Brief - An exact copy is needed of the lines in the entries below from the line with "Screen dimensions: 1050x438" up to and including the line with "Task: Toggle the Track Inventory checkbox", and of nothing else. Leave the pictures out.
· · ·
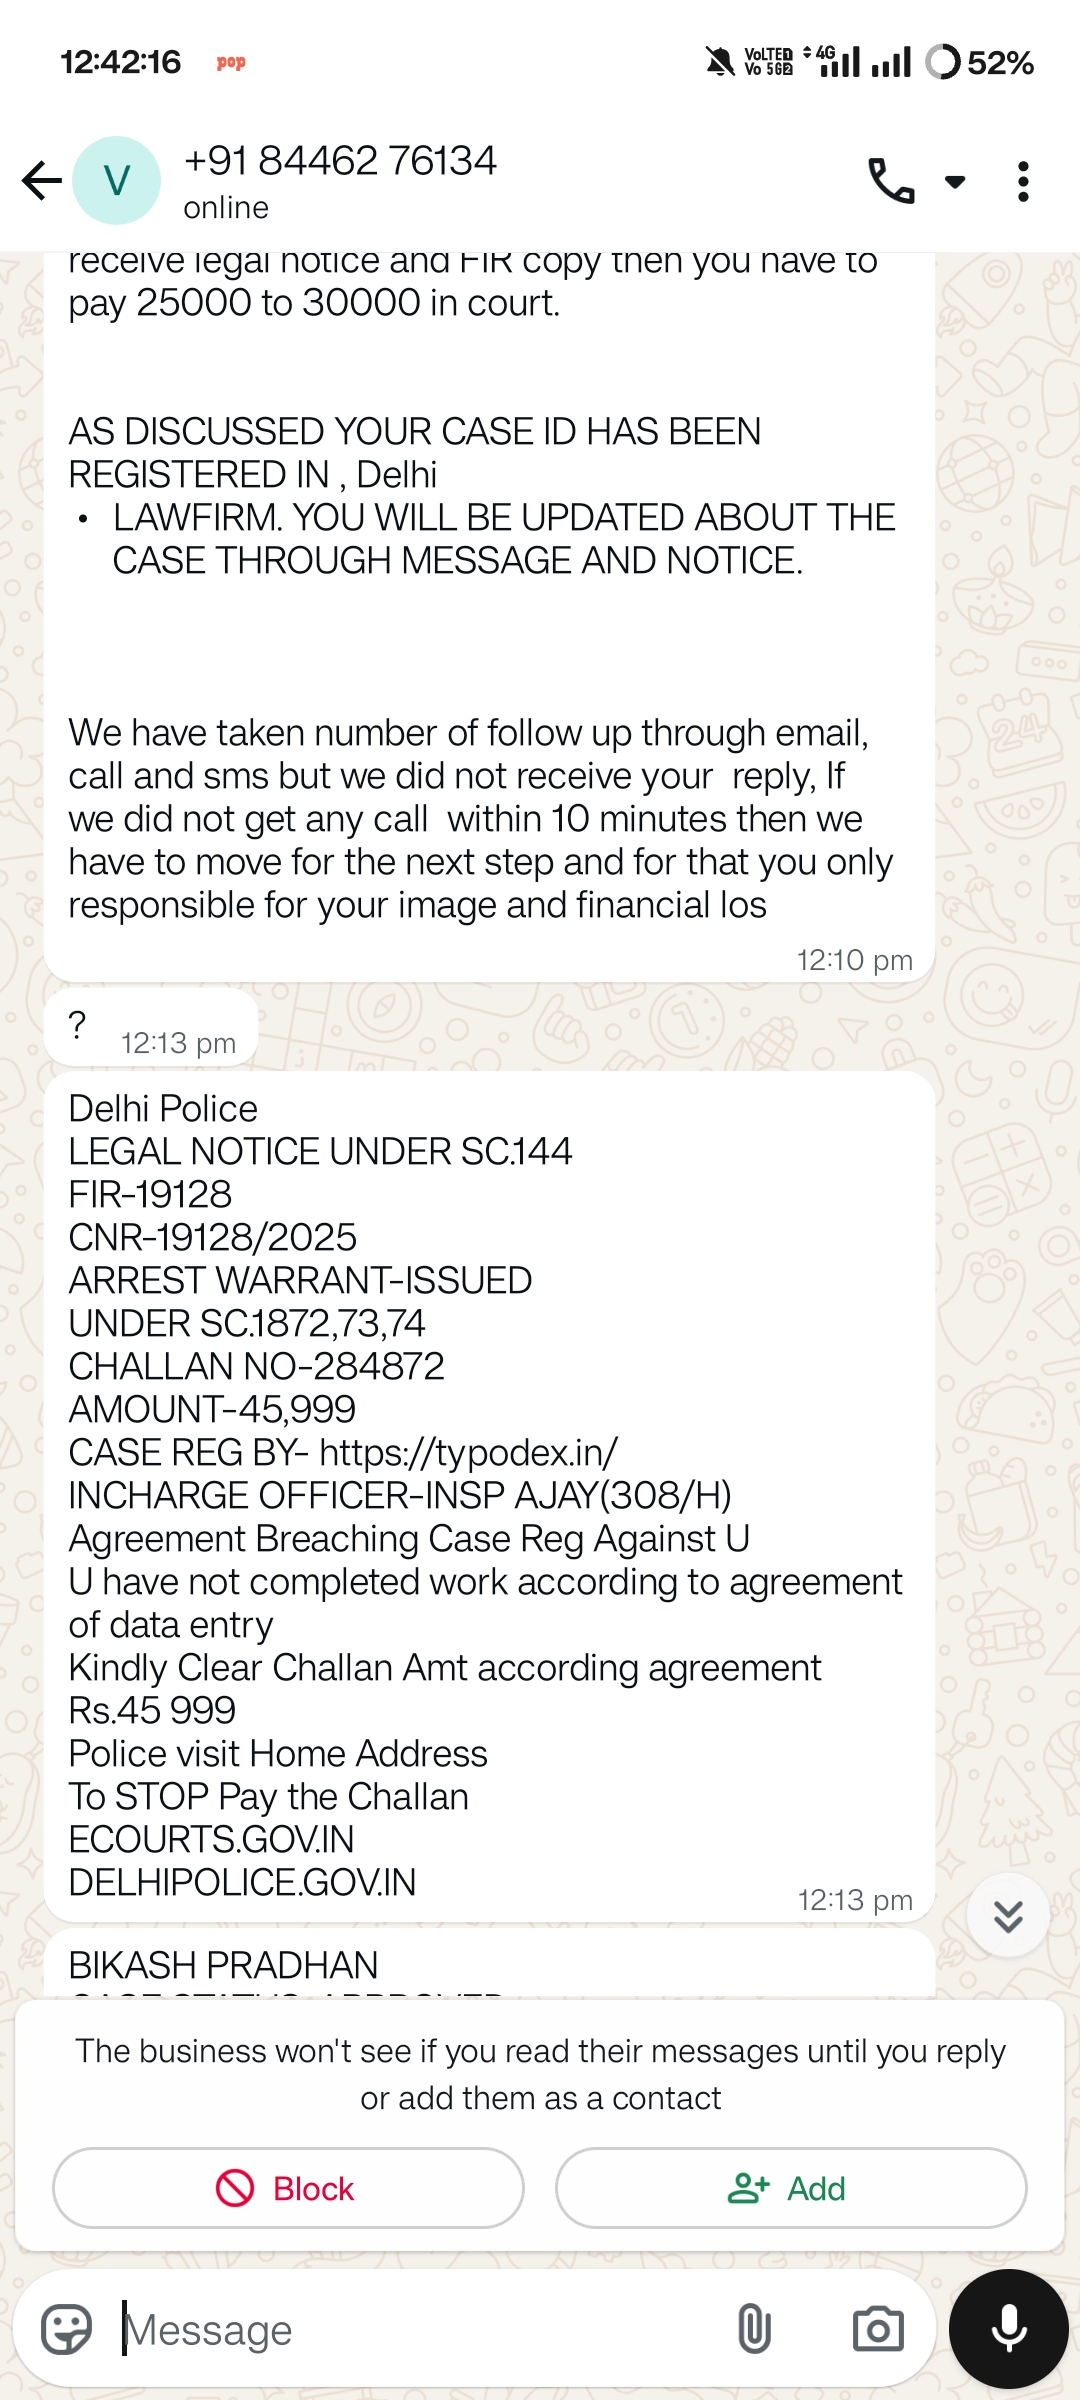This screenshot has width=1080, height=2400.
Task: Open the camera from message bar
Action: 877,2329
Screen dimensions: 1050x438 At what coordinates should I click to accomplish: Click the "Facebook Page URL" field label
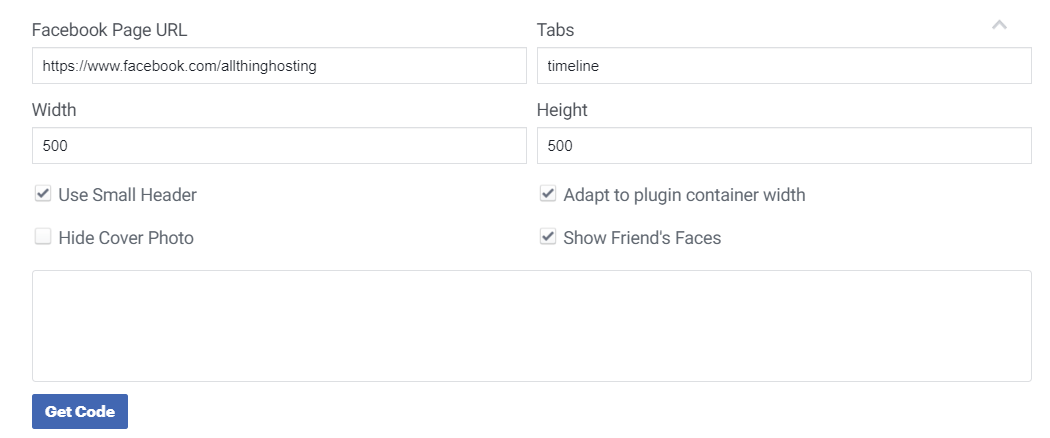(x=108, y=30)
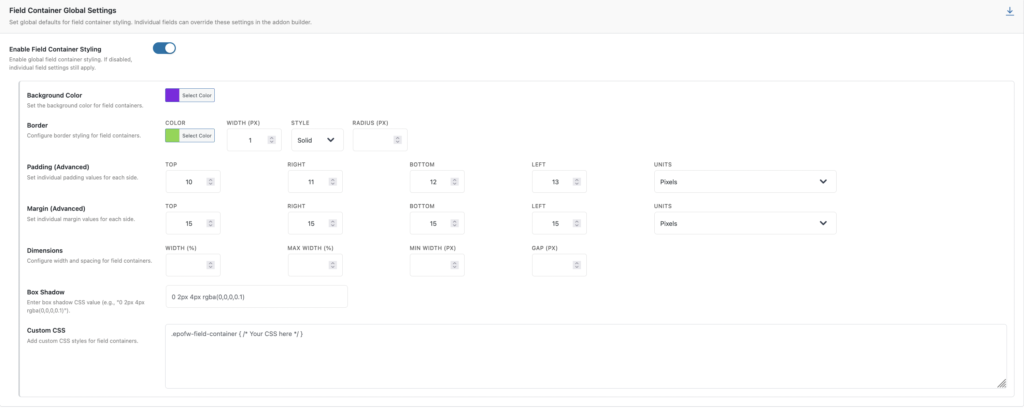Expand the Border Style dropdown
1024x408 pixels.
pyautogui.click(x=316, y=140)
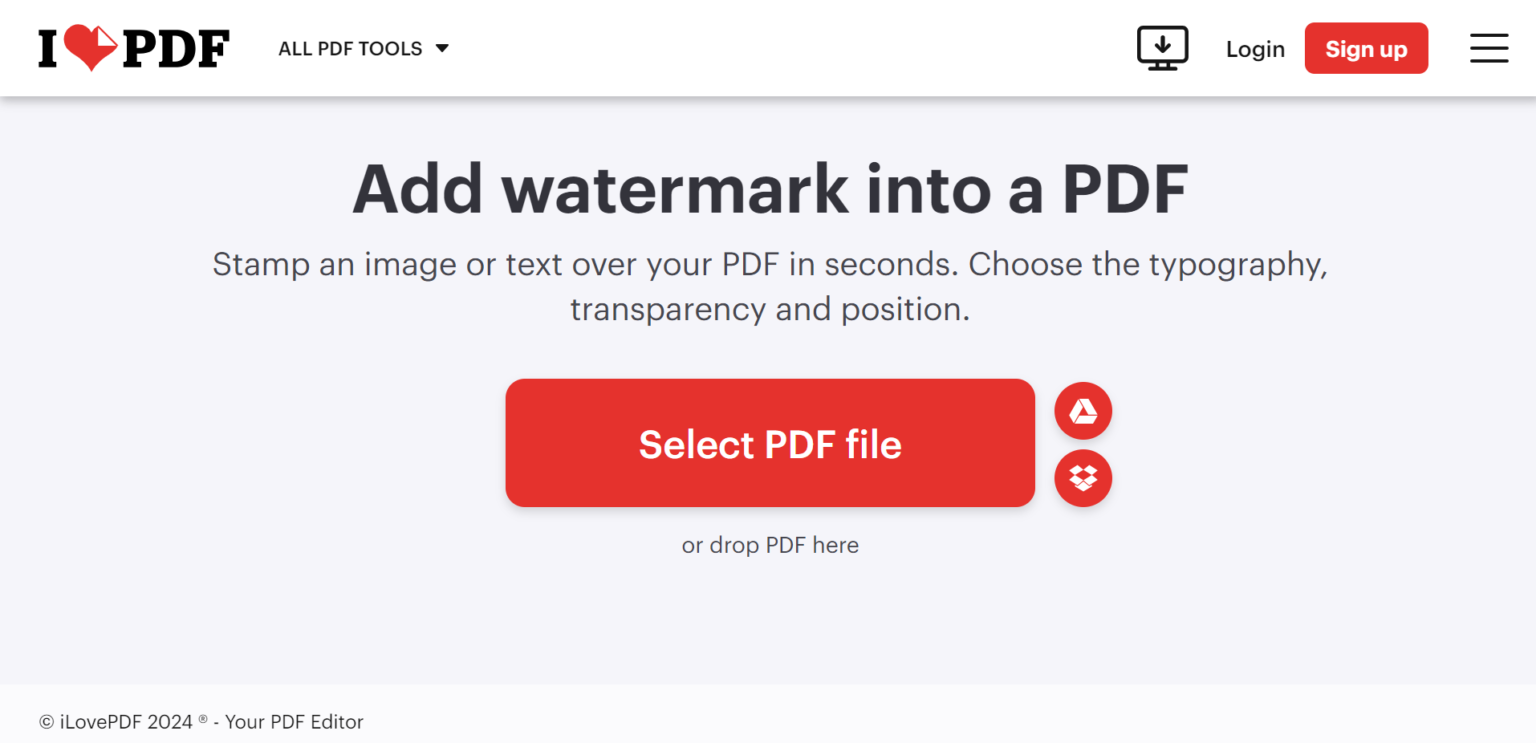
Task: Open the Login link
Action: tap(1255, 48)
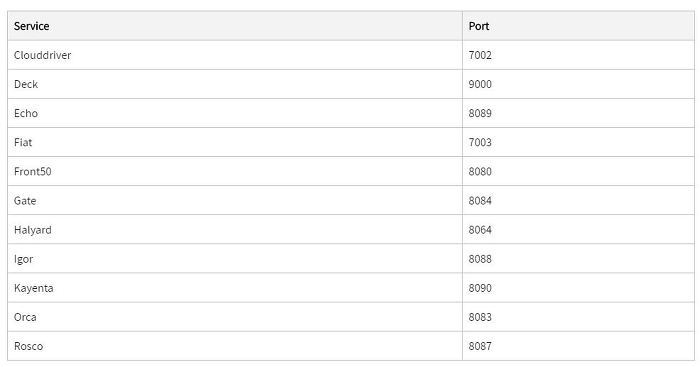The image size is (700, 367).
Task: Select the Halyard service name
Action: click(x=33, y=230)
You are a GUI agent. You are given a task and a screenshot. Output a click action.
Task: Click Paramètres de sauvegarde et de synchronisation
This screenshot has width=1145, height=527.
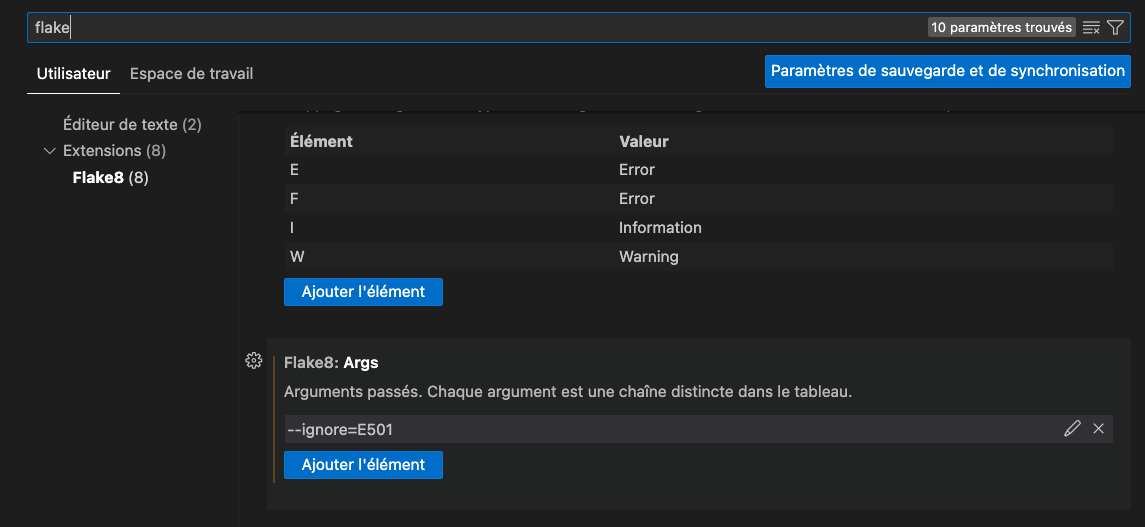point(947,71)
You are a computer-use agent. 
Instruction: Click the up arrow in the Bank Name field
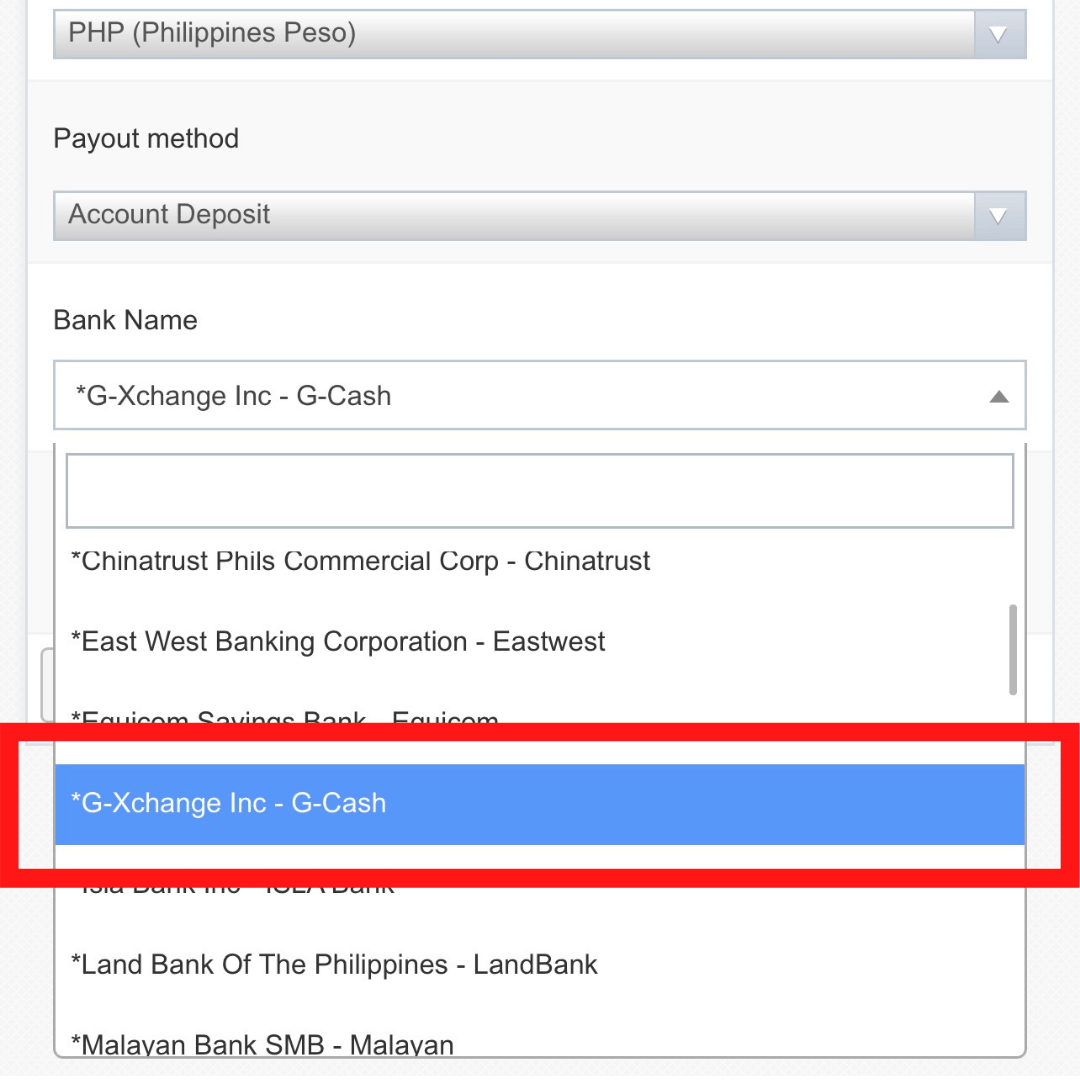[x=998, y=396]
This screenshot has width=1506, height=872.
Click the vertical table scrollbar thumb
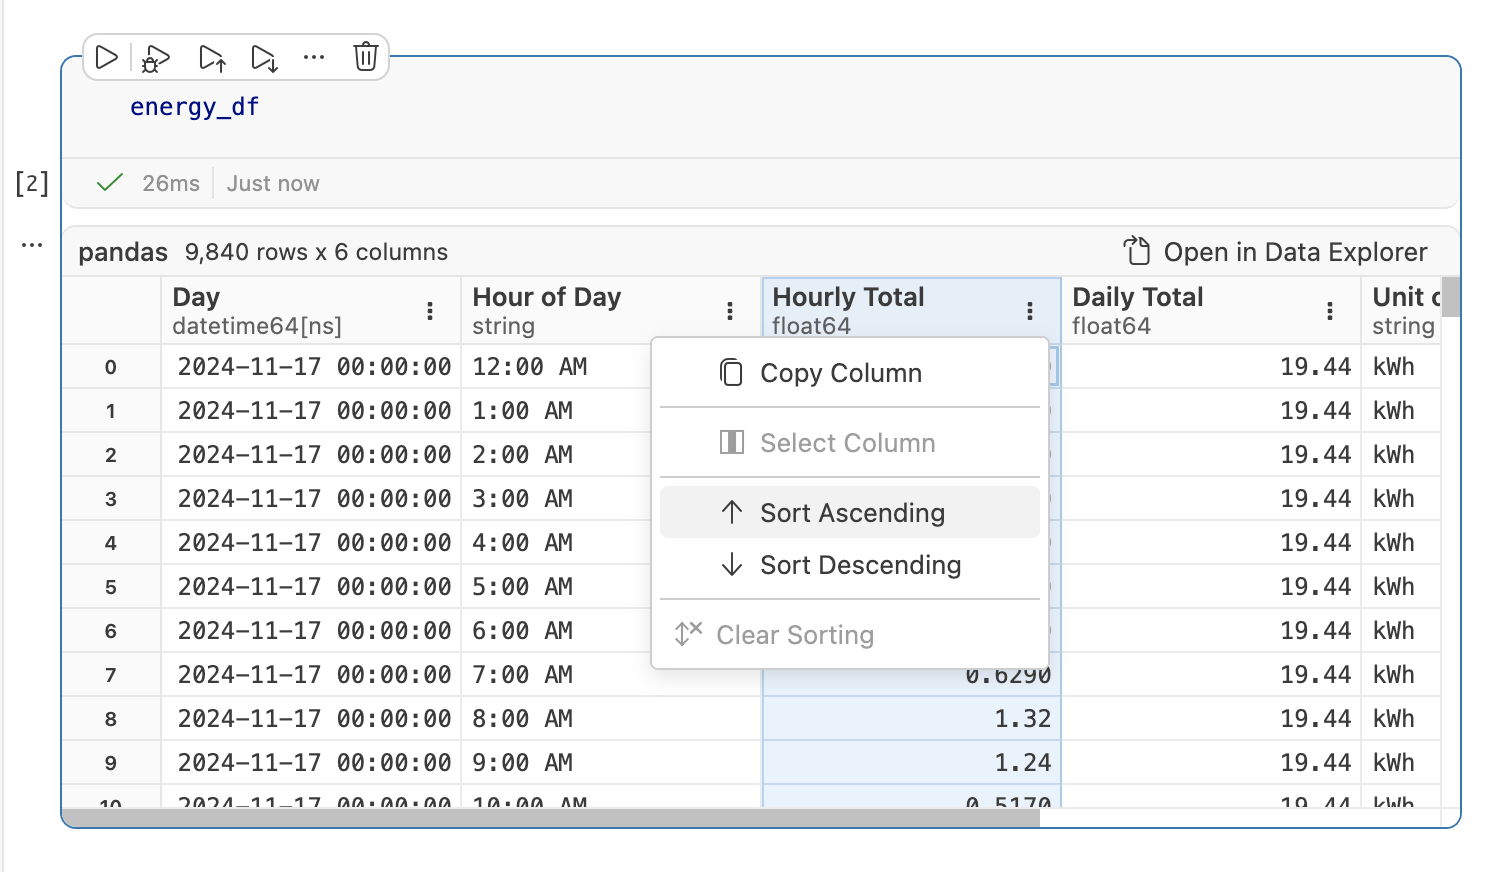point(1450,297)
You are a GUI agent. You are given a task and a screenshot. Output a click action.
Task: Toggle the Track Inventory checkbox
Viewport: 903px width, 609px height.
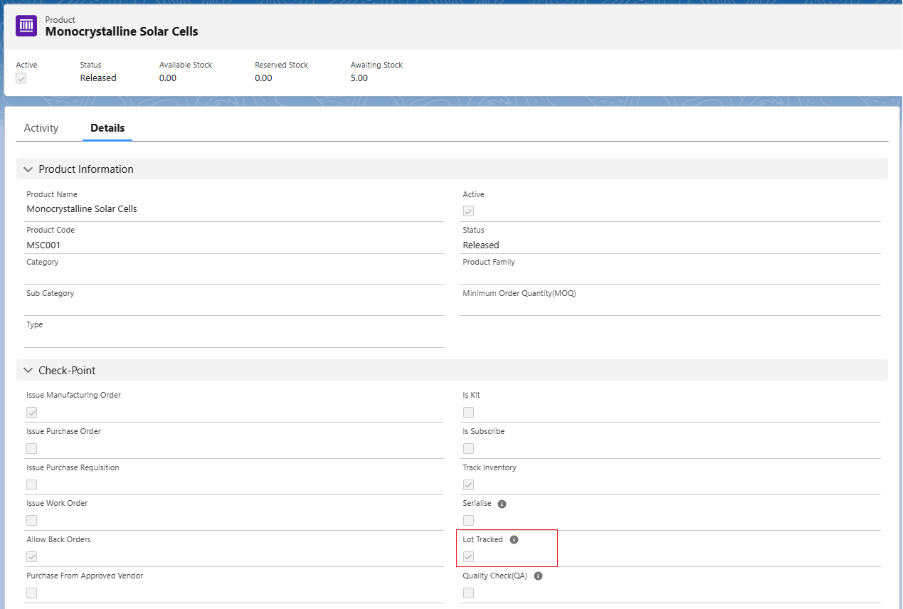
· · ·
Completed task -
Screen dimensions: 1050x438 At what coordinates should I click to accomplish: Click the "Facebook Page URL" field label
(x=108, y=30)
Expand the Border Style dropdown
1024x408 pixels.
pyautogui.click(x=316, y=140)
Task: Open the Login link
Action: tap(1255, 48)
The image size is (700, 367).
Task: Select the Halyard service name
Action: click(x=33, y=230)
You are a GUI agent. You are given a task and a screenshot. Output a click action.
Task: Click Paramètres de sauvegarde et de synchronisation
This screenshot has width=1145, height=527.
point(947,71)
You are a computer-use agent. 
Instruction: Click the up arrow in the Bank Name field
[x=998, y=396]
This screenshot has width=1506, height=872.
Click the vertical table scrollbar thumb
point(1450,297)
You are a GUI agent. You are given a task and a screenshot. Output a click action.
Task: Toggle the Track Inventory checkbox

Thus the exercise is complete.